WHAT IS REQUIRED>
Your answer must consist solely of the line containing "1159x519 pixels. At" and all subsequent lines through the end of the entries, reproduced exactly.

Records from a data collection
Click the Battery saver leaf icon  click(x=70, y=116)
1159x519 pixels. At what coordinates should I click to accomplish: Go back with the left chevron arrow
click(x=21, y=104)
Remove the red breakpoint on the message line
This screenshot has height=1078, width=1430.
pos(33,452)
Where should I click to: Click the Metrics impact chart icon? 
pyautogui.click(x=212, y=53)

WRITTEN SOLUTION>
1159x519 pixels. At what coordinates should I click to accomplish: Go back with the left chevron arrow
click(x=21, y=104)
Remove the red breakpoint on the message line
This screenshot has height=1078, width=1430.
pos(33,452)
Where should I click to: Click the Metrics impact chart icon? 
pyautogui.click(x=212, y=53)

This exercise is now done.